Only an exact repetition of the lines from the one holding "Given: Select the Child Medium size label" to the end of the data is wanted, with pictures left out.
======== MATERIAL PROVIDED
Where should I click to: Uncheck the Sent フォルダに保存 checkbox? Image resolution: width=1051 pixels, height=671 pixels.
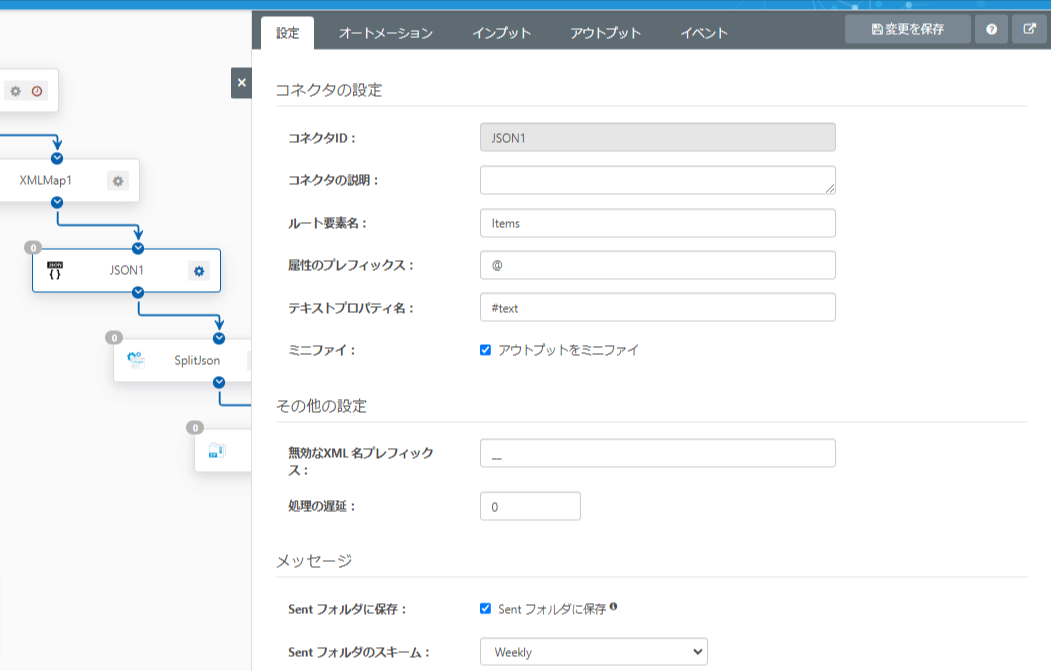tap(486, 608)
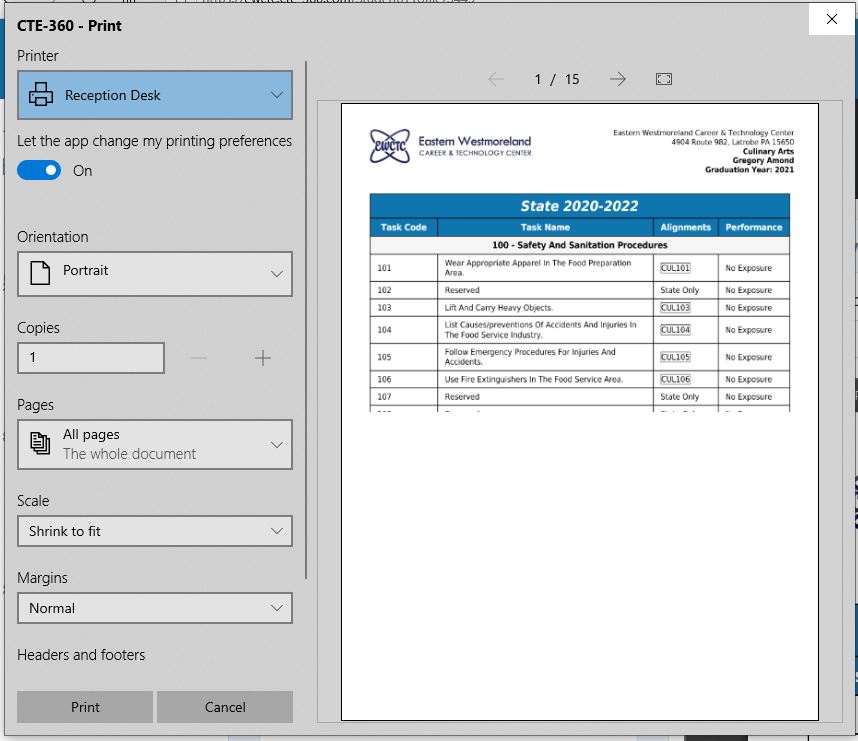Click the Copies number input field
This screenshot has height=741, width=858.
[91, 358]
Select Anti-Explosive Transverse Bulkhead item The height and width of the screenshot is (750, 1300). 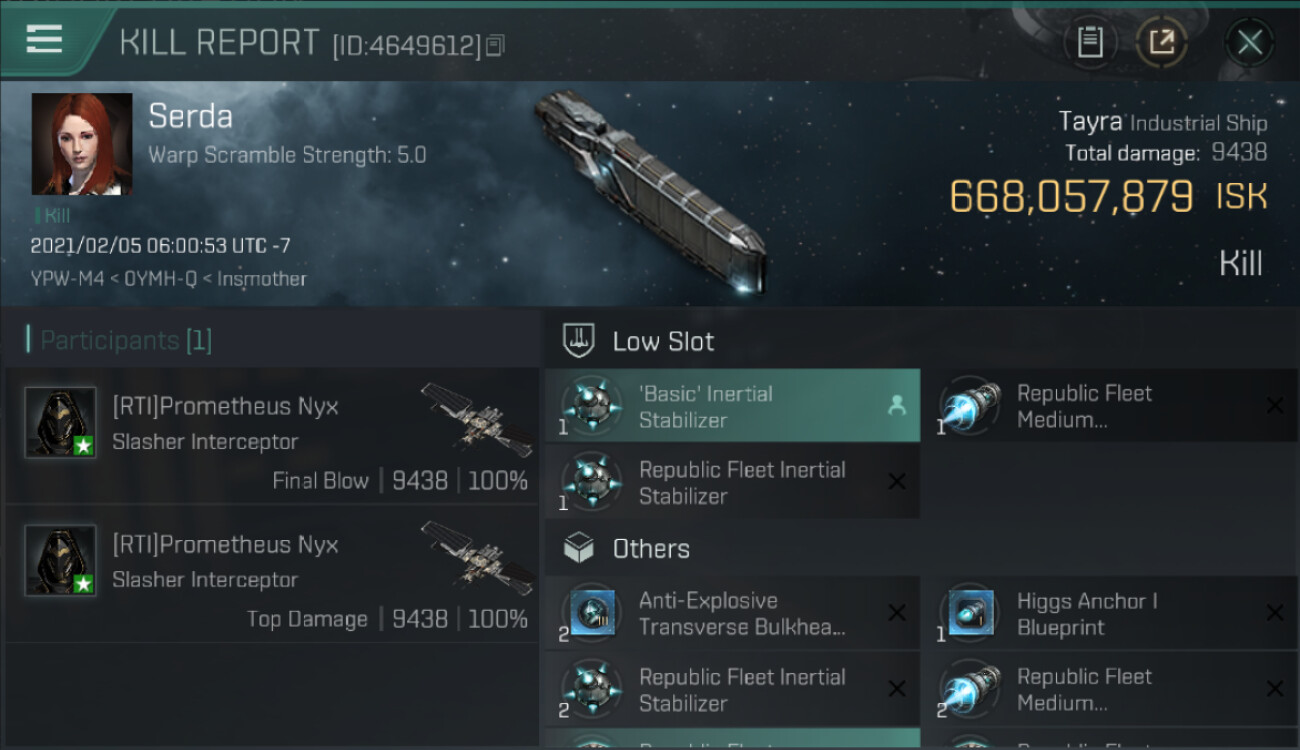732,613
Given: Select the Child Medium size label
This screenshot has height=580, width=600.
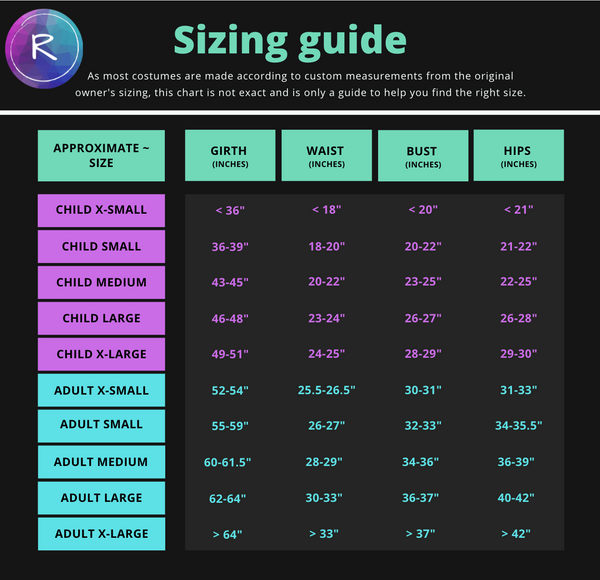Looking at the screenshot, I should coord(101,282).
================
_WRITTEN ANSWER:_
Given: Select the Child Medium size label
This screenshot has height=580, width=600.
Looking at the screenshot, I should coord(101,282).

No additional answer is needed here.